Afery łapówkarskiej w Rybnickiej Spółce Węglowej ciąg dalszy
Jan R., główny specjalista d/s zarządzania jakością w KWK „Rydułtowy -Anna”, został zatrzymany przez policjantów z wydziału antykorupcyjnego śląskiej policji. – Od maja 1998 r., gdy był jeszcze dyrektorem zakładu handlu węglem przy Rybnickiej Spółce Węglowej, za łapówki przyspieszał zakup węgla dobrej jakości w cenie węgla znacznie gorszego – wyjaśnia st. asp. Jacek Pytel ze śląskiej policji.
08.06.2005 | aktual.: 08.06.2005 08:48
Każdy „lewy” transport węgla dawał około 100 tys. złotych czystego zysku. R. został zatrzymany w środę przed godz. 20 w swoim domu w Rydułtowach, a w piątek aresztowany na 3 miesiące. Policja poinformowała o tym dopiero wczoraj.
– Do stycznia 2004 r. przyjął korzyści majątkowe w łącznej kwocie ok. 40 tys. złotych; ta kwota może się jeszcze zmienić – mówi prowadzący sprawę prokurator Adam Gomoła z Prokuratury Okręgowej w Gliwicach. – Grozi mu do 8 lat więzienia.
Policjanci zajęli mienie R.: 80 tys. zł i dwa samochody osobowe (alfa romeo i audi A6)
. Aresztowany w latach 1995-1998 był głównym inżynierem zakładu przeróbki mechanicznej węgla w kop. „Rydułtowy”, potem dyrektorem zakładu handlu węglem RSW. Gdy tworzono Kompanię, wrócił do kopalni – na stanowisko głównego specjalisty ds. zarządzania jakością węgla.

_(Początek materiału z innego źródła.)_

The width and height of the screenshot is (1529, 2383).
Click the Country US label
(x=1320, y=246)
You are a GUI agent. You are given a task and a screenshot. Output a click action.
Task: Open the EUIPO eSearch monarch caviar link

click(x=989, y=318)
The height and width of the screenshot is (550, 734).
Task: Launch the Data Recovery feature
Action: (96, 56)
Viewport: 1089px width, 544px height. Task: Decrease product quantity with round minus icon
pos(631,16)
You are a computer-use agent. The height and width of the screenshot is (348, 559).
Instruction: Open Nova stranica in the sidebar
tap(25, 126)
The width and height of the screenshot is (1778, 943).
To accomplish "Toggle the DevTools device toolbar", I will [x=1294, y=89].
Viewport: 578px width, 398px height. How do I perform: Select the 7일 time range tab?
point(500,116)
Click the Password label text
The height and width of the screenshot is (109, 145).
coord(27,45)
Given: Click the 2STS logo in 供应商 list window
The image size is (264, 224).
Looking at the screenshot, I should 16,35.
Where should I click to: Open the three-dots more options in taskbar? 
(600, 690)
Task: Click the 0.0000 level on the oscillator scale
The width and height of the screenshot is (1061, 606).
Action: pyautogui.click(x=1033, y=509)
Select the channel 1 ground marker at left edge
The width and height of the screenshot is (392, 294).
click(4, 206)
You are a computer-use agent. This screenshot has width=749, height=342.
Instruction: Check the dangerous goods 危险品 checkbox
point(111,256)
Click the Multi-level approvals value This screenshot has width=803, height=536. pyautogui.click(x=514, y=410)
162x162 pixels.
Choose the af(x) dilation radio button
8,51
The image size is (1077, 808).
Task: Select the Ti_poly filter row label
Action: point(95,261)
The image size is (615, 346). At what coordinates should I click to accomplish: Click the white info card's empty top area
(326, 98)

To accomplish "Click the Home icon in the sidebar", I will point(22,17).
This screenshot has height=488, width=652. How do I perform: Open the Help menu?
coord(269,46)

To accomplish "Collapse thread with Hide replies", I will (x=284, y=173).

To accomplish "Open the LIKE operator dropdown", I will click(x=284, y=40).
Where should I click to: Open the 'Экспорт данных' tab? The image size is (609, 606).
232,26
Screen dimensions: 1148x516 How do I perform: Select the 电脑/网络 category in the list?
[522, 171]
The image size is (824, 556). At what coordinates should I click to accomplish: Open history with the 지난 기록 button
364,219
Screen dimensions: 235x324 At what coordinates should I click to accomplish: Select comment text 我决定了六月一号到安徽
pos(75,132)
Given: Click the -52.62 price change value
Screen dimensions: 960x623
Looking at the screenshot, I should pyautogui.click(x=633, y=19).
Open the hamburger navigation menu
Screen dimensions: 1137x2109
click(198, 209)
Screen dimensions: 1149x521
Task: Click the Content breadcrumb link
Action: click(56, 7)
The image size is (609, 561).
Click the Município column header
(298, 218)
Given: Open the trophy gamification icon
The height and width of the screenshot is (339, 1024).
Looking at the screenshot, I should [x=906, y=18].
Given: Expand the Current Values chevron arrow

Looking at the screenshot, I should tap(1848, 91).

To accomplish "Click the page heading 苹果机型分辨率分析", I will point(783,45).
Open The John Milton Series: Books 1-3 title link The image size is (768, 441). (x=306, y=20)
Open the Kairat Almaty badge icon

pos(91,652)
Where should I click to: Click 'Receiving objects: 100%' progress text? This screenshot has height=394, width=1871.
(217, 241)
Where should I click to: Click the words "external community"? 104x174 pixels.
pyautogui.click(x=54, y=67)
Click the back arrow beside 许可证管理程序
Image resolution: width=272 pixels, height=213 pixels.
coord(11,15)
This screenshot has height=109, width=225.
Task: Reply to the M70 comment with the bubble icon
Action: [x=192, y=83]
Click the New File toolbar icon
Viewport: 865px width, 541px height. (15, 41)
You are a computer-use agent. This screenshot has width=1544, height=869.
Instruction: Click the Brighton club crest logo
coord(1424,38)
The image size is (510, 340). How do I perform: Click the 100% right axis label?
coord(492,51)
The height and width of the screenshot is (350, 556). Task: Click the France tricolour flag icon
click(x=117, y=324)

– Gdy otrzymamy oficjalne informacje policji o aresztowaniu naszego pracownika, podejmiemy kroki – wyjaśnia Zbigniew Madej, rzecznik KW. – Trudno skazywać człowieka, dopóki nie ma wyroku sądu. To już czwarta osoba tymczasowo aresztowana i trzynasta, której przedstawiono zarzuty w tym śledztwie.
W maju zatrzymaliśmy czterech mężczyzn pod zarzutem pomagania oszustom pośredniczącym w sprzedaży węgla. To pracownicy kopalni na kierowniczych stanowiskach. Doprowadzili do wielomilionowych strat – mówi Pytel. W lutym zatrzymano szefów spółki „Funa”, m.in. Mariana H., podówczas szefa SLD w Wodzisławiu Śląskim, przewodniczącego jednego ze związków zawodowych w kopalni i członka zarządu powiatu wodzisławskiego.
Straty w milionach
To kolejny etap trwającego od kilku miesięcy śledztwa w sprawie afery w kop. „Rydułtowy-Anna”, należącej najpierw do Rybnickiej Spółki Węglowej, a obecnie do Kompanii Węglowej S. A. RSW mogła stracić na aferze kilka milionów złotych.